### Provided passage
____________________

To add a new graph to the test, append a new edge list to `edge_lists` as shown in the next cell.  
__Remember that these edges are directed, so do not add both directions of an edge to the edge list.__

In [None]:
edge_lists = []
edge_lists.append([(0,1), (0,2), (1,2), (2,3), (3,4), (3,5), (4,5)])   # edge list of first graph
edge_lists.append([(0,1), (0,2), (1,2), (3,4), (3,5), (4,5)])          # edge list of second graph
# add any additional tests here

For each test case you also need to add a starting node $s$, a destination node $t$, and $n$ the number of nodes in the graph, add them to the following lists. 

In [None]:
s_list = []
s_list.append(0)  # s for first graph 
s_list.append(1)  # s for second graph 
# add any additional tests here

t_list = []
t_list.append(3)  # t for first graph
t_list.append(4)  # t for second graph
# add any additional tests here

n_list = []
n_list.append(6)  # n = 6 for first graph
n_list.append(6)  # n = 6 for second graph
# add any additional tests here

The following is a simplified version of the autograder, you may want to add more print statements or other debugging statements to check your function.

_Points:_ 2

In [None]:
import matplotlib.pyplot as plt
index = 1
for s, t, n, edge_list in zip(s_list, t_list, n_list, edge_lists):
    print("Testing graph:", index)
    index += 1
    
    adj_list_graph = generate_adj_list(n, edge_list) # function defined earlier
    
    path = dfs_path(adj_list_graph, s, t) 
    
    nx_graph = nx.DiGraph(edge_list)
    
    # uncomment the following to plot each graph
    '''
    nx.draw(nx_graph, with_labels=True)
    plt.title(f"Graph with {n} vertices and start node {s} and destination {t}")
    plt.show()
    '''
    
    if not nx.has_path(nx_graph,s,t):
        assert len(path) == 0, f"your dfs_path found an s-t path when there isn't one."
    else:
        # checks that the path returned is a real path in the graph and that it starts and ends 
        # at the right vertices
        assert nx.is_simple_path(nx_graph, path), f"your dfs_path did not return a valid simple path"
        assert path[0] == s, f"your dfs_path returned a valid simple path, but it does not start at node s"
        assert path[-1] == t, f"your dfs_path returned a valid simple path, but it does not end at node t"

print("Success")

In [None]:
grader.check("q1.1")

## 1.2) Pre and Post Numbers
In order to topologically sort or find strongly connected components, we need to be able to calculate pre and post numbers for each node. 

In this part, you will rework your implementation of DFS to allow it to generate pre and post order numbers for each node. It might be a good idea to copy/paste your solution from the previous part and modify it here. 

> **Task:** Implement a function that computes DFS pre and post numbers for each node in the graph.

____________________

### Provided data
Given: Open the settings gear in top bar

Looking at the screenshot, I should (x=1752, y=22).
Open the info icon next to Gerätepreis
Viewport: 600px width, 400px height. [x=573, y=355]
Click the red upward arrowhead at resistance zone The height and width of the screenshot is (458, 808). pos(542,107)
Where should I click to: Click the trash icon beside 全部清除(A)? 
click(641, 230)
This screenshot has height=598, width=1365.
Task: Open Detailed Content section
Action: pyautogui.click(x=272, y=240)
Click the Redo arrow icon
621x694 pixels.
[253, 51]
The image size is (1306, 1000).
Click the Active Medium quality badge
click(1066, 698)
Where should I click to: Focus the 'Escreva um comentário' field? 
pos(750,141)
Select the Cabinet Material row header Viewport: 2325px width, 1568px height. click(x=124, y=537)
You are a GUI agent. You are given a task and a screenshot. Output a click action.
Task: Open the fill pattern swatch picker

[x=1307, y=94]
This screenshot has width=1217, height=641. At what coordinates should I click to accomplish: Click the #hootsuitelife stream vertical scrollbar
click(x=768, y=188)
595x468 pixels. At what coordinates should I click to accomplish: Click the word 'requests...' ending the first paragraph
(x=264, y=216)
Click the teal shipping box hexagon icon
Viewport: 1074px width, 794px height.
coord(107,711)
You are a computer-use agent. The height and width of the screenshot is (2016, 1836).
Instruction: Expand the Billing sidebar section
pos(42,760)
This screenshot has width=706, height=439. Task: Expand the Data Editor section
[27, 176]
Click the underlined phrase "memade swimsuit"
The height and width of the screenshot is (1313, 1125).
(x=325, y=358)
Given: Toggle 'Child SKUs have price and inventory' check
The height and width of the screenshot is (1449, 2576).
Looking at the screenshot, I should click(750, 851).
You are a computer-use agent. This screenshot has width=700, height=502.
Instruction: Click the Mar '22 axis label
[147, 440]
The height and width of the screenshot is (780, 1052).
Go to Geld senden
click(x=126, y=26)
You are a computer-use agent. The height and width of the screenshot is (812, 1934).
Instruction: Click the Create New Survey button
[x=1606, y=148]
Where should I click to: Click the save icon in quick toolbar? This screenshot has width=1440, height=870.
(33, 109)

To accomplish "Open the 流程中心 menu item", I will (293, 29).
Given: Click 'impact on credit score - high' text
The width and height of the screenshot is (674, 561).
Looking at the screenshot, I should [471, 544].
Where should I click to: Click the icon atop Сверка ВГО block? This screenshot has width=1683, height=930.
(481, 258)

____________________

### Jobs
a. Name every Python list that the depth-first search notebook creates as an empty list and then fills with test data.
b. Extend the depth-first search notebook past its last line, the task statement for pre and post numbers.

### Answers below
a. edge_lists, s_list, t_list, n_list

b.
To pass the autograder, your smallest preorder number should be 1. Your largest postorder number should be  $ 2 \times \text{(number of vertices)}$. Return two lists of tuples, a `pre` list should containing tuples `(node, pre-number)`, and a `post` list containing tuples `(node, post-number)`. 

Both lists should be ordered according to the pre/post number in the tuple. **You should not use any sorting functions to accomplish this!**

> **Reflect:** Why might returning pre/post numbers in this way be helpful for finding strongly connected components?

Feel free to delete the starter code and implement your own solution.

For this part, you can no longer assume that the entire graph is guaranteed to be reachable from some certain start node. How will this change your implementation?

Finally, break ties by choosing the node with the smallest number value. The autograder may fail implementations which are otherwise correct but break ties in a different way.

_Points:_ 2

In [None]:
def get_pre_post(adj_list):
    """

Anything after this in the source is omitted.